You might be thinking that we could have left the implementation we had before if we just passed the function inside the promise to the cache - then created the promise from within the cache when it is needed. That does work but there are 2 problems: the generic cache becomes a promise cache; and often times, the promise is created for you by another module and you can’t (or don’t want to) do the caching at that low of a level.

If the promise is being created elsewhere, our dataProvider ends up looking like the following, which is not bad:

// dataProvider.js

let cache = require('./cache.js');
let db = require('db');

module.exports = {
  getProjectData: function(projectId) {
    let key = `project-${projectId}`;
    return cache.get(key) || cache.set(key, db.query(projectId));
  }
}

Express

If you put the code above inside a controller action of an Express application, you’ll notice that the first request will fetch the data once as expected but all future requests will load the data from the cache. To prevent this behavior we have to invalidate the data at some point.

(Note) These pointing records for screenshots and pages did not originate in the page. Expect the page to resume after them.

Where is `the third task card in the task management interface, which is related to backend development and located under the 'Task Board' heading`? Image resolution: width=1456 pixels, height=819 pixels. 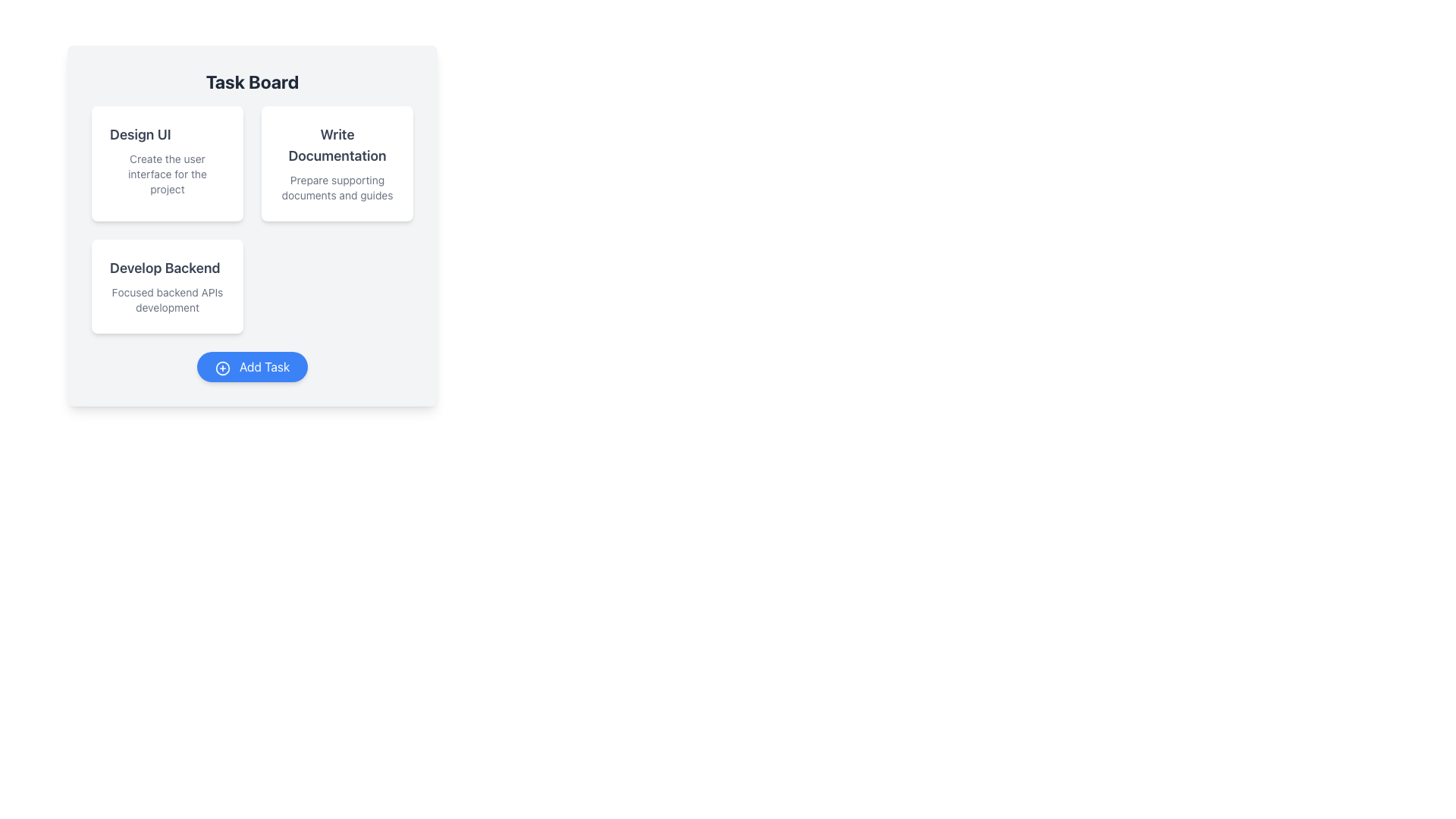 the third task card in the task management interface, which is related to backend development and located under the 'Task Board' heading is located at coordinates (167, 287). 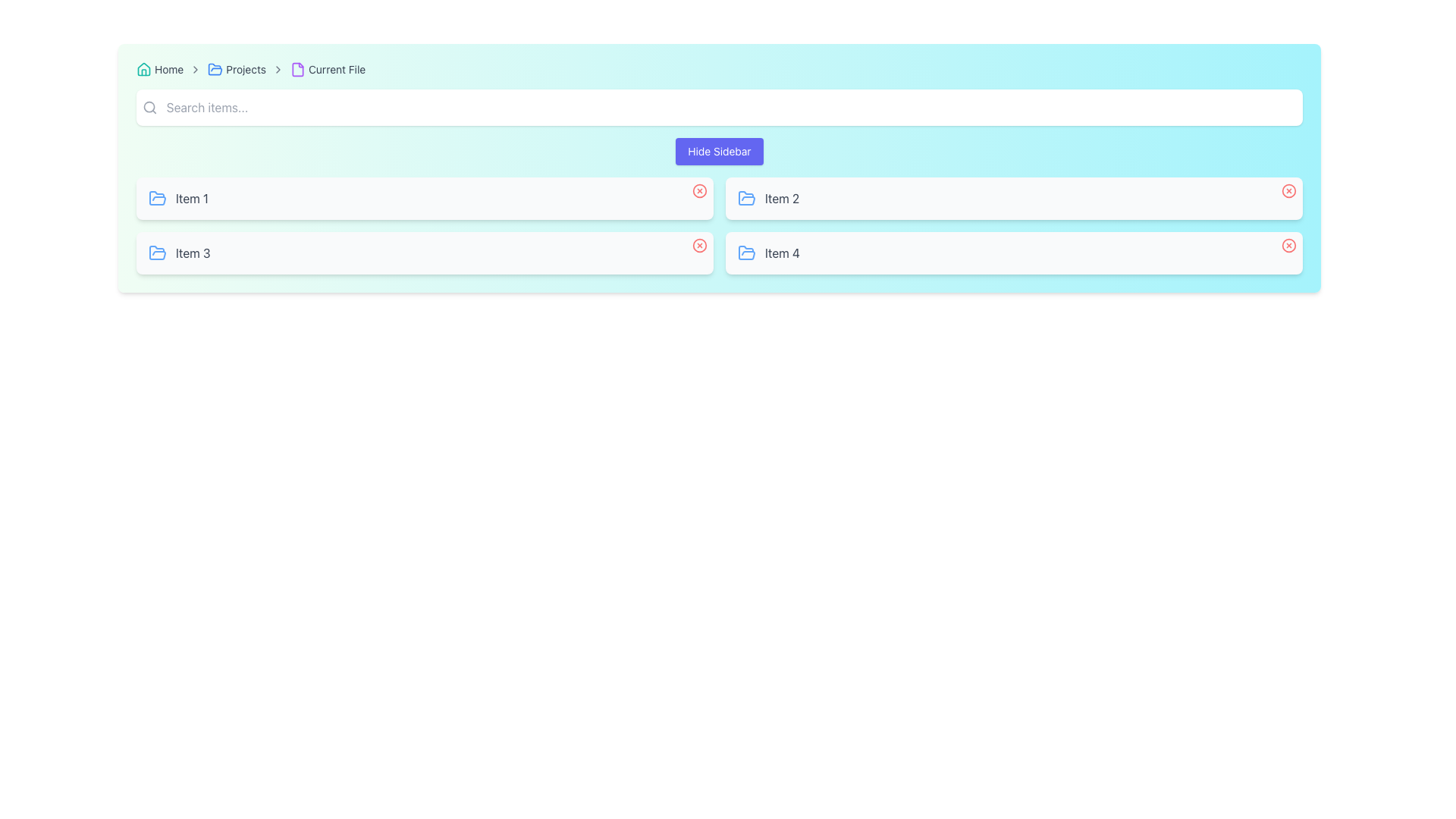 I want to click on the decorative and functional search icon located at the leftmost part of the search bar, which visually indicates the purpose of the adjacent text field for initiating a search, so click(x=149, y=107).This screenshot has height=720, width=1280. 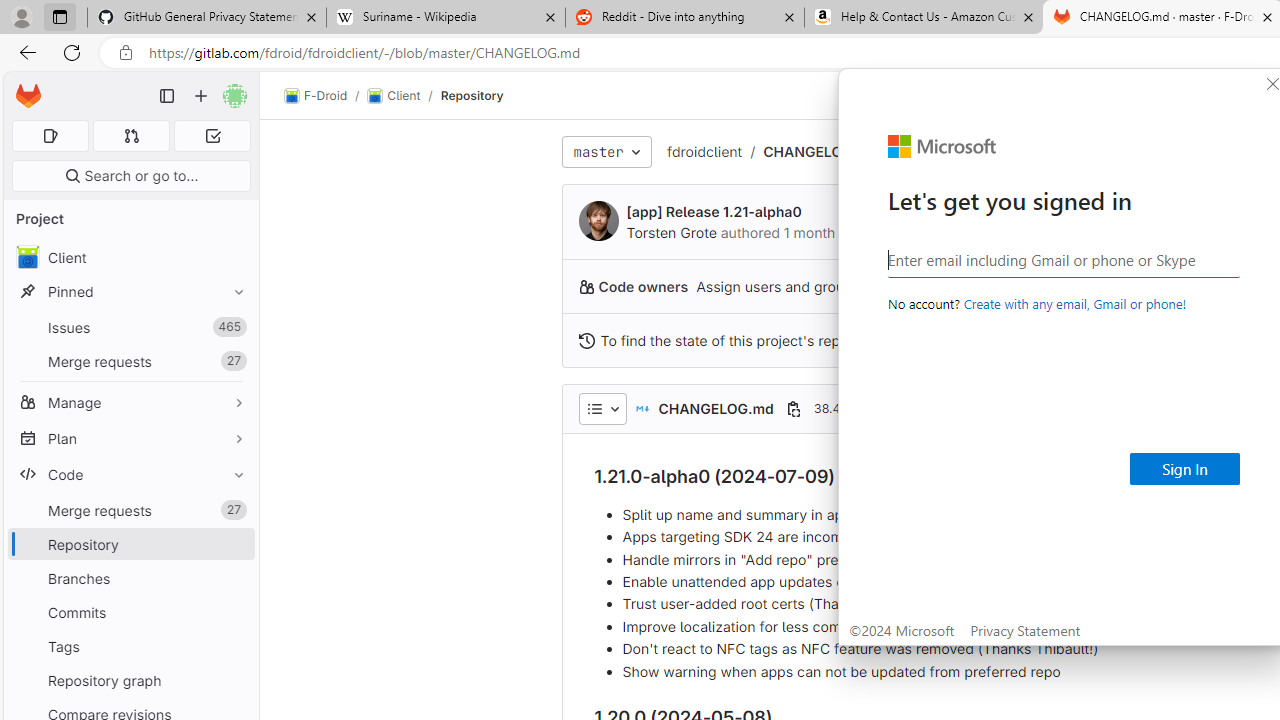 I want to click on 'Skip to main content', so click(x=23, y=86).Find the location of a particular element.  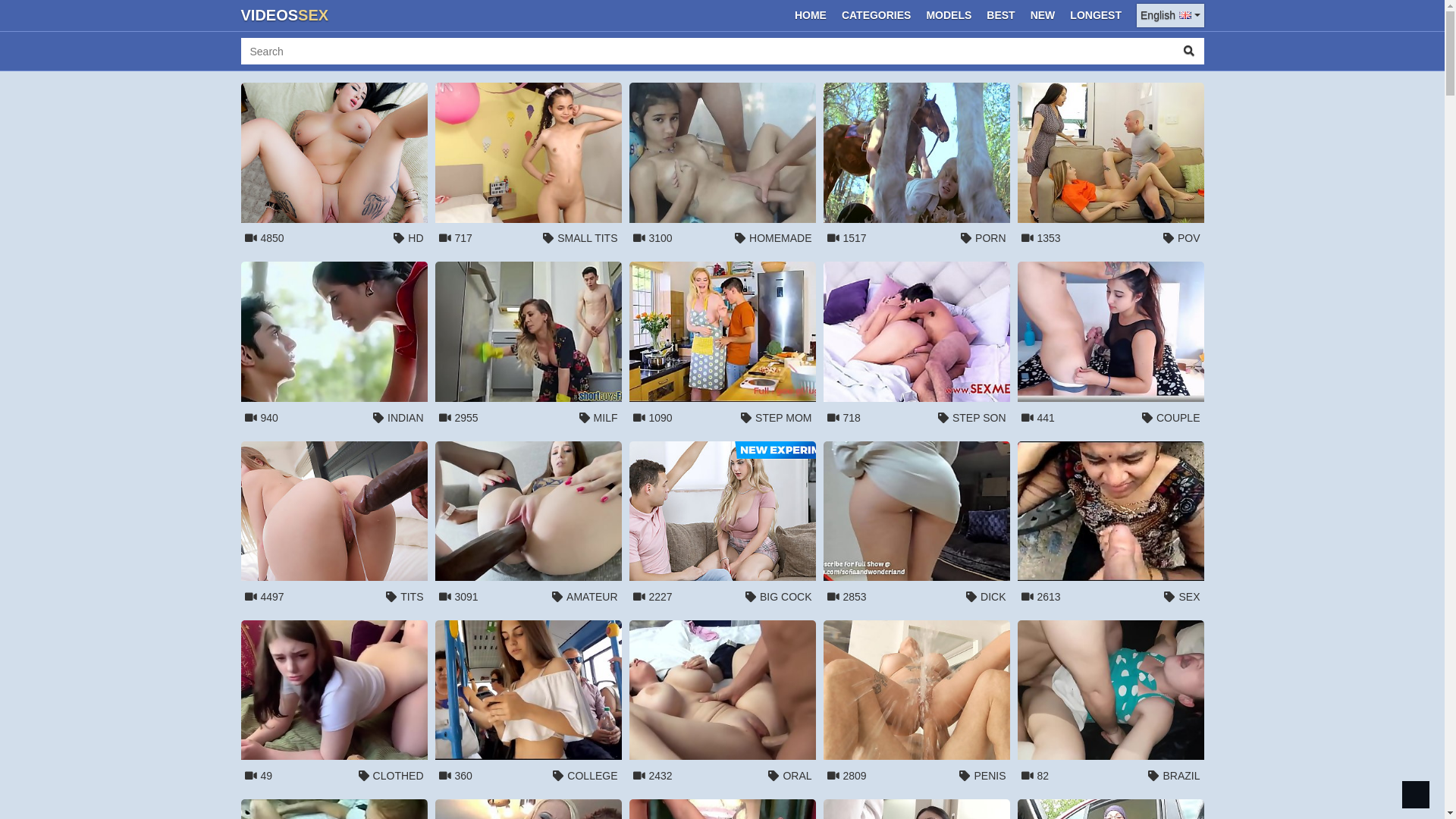

'3091 is located at coordinates (435, 526).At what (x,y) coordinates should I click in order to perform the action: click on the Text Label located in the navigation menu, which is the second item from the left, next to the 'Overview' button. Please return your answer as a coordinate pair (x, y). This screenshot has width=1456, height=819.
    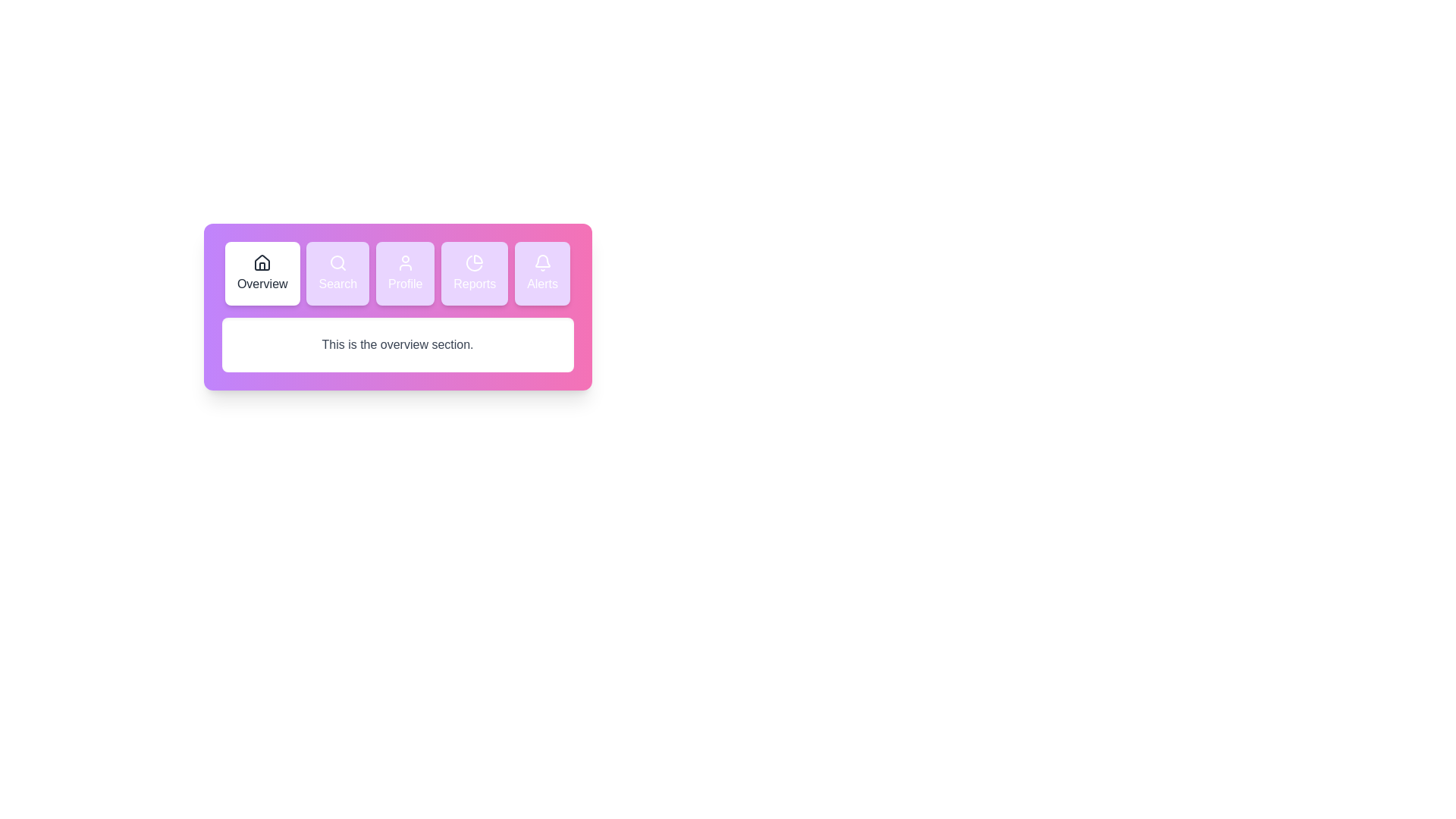
    Looking at the image, I should click on (337, 284).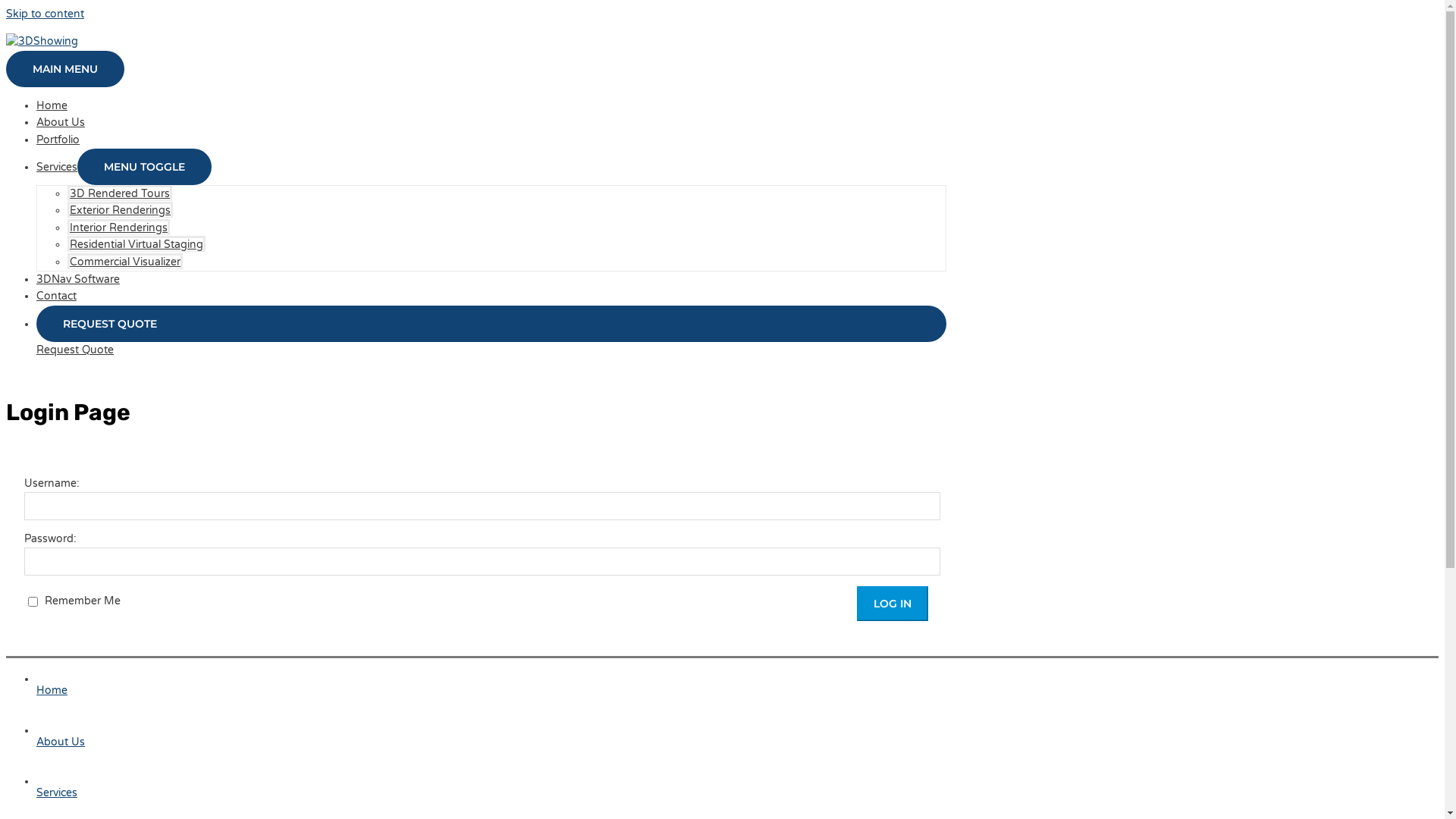 The image size is (1456, 819). I want to click on 'Services', so click(491, 785).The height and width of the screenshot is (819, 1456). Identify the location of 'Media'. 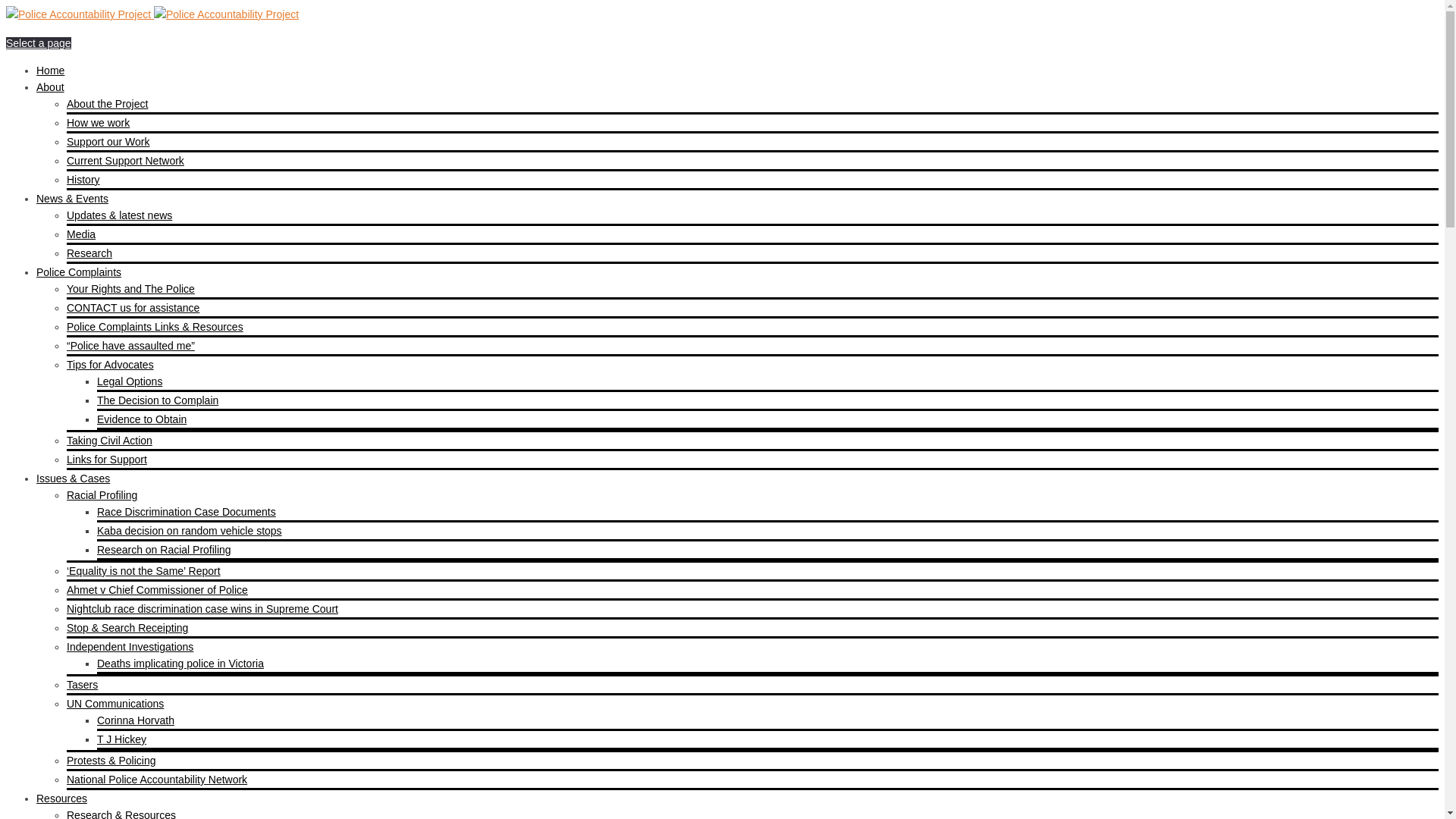
(80, 234).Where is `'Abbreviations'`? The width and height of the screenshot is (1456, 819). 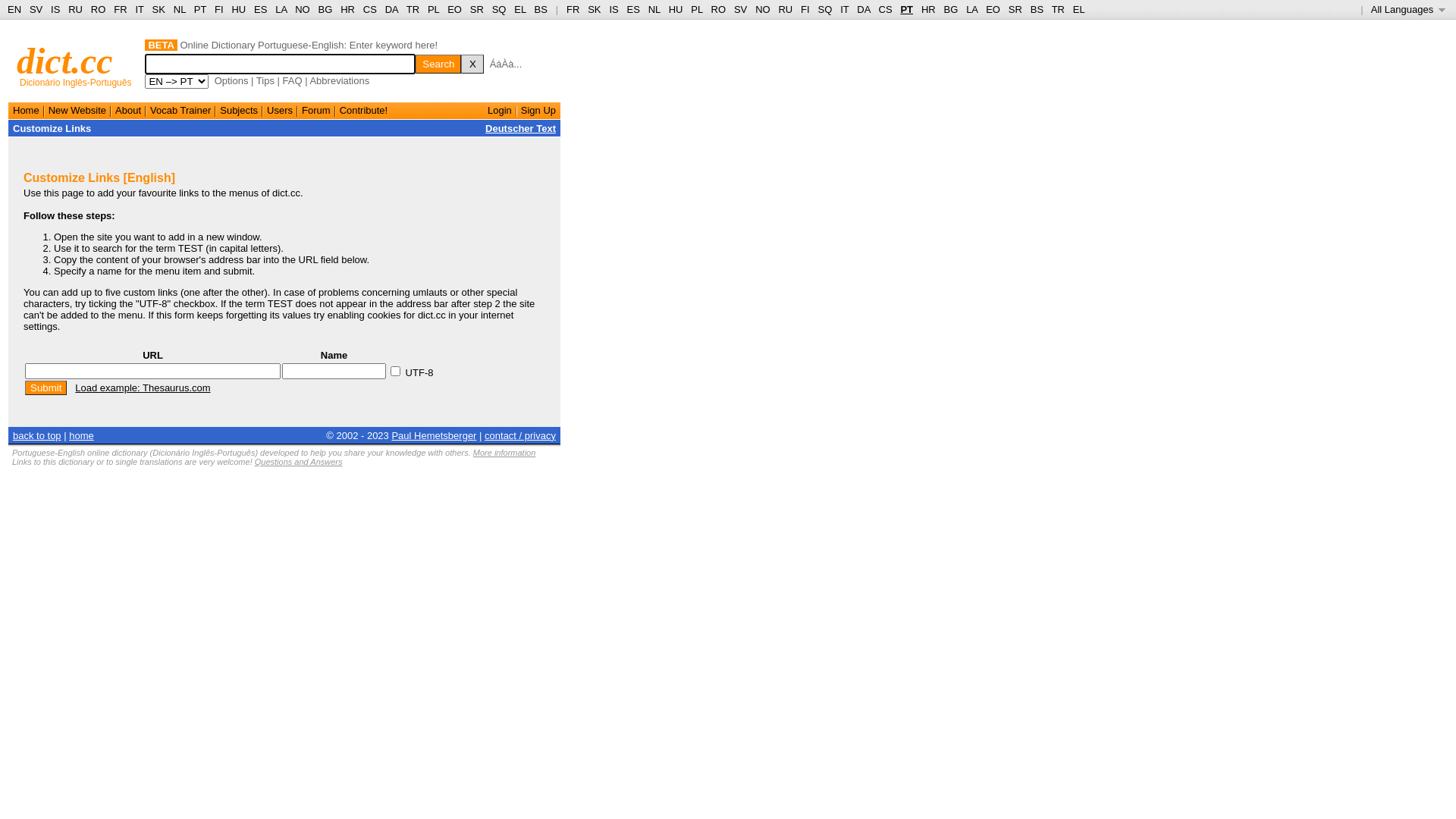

Another challenge is that if we simply invalidate, but do not remove the data (say by using a time property and checking the retrieval time against that property), we will introduce a memory leak. That is because the cache will be loaded once then held in memory for as long as the referencing object is held (which seems to be forever in a controller or any object the controller references). Any data created in the cache will also stick around forever.

Invalidating Cache

Because of the two concerns outlined above, we need to add a single line of code to the cache with the following result:

// cache.js

module.exports = {
  get: function(key) {
    return this[key];
  },

  set: function(key, value) {
    this[key] = value;
    setTimeout(() => delete this[key], 1000);
    return this[key];
  }
}

Now we get the expected behavior. Each time a page is loaded, the data is retrieved exactly once for each unique project ID. I set the invalidation time to 1 second (1000 milliseconds) because I only want the cache to survive a single request. Remember, the goal is to get something similar to Rails memoization, not a complete caching system. Of course, you can set the time to whatever is appropriate for your needs.

Conclusion

Caching can create just as many problems as it solves. As such, these strategies should be used with caution and care. That said, it is great way to boost the performance of your app. And lots of tools including databases, browsers, and servers all over the world use caching to speed up performance.

I’ve shown a quick and dirty implentation of a Javascript memoization/caching technique that gets the job done. There are several caching systems out there dedicated to solving this problem in a feature rich and more involved way (think Memcached or Redis). If you’re not looking for a solution that heavy, I hope this has helped.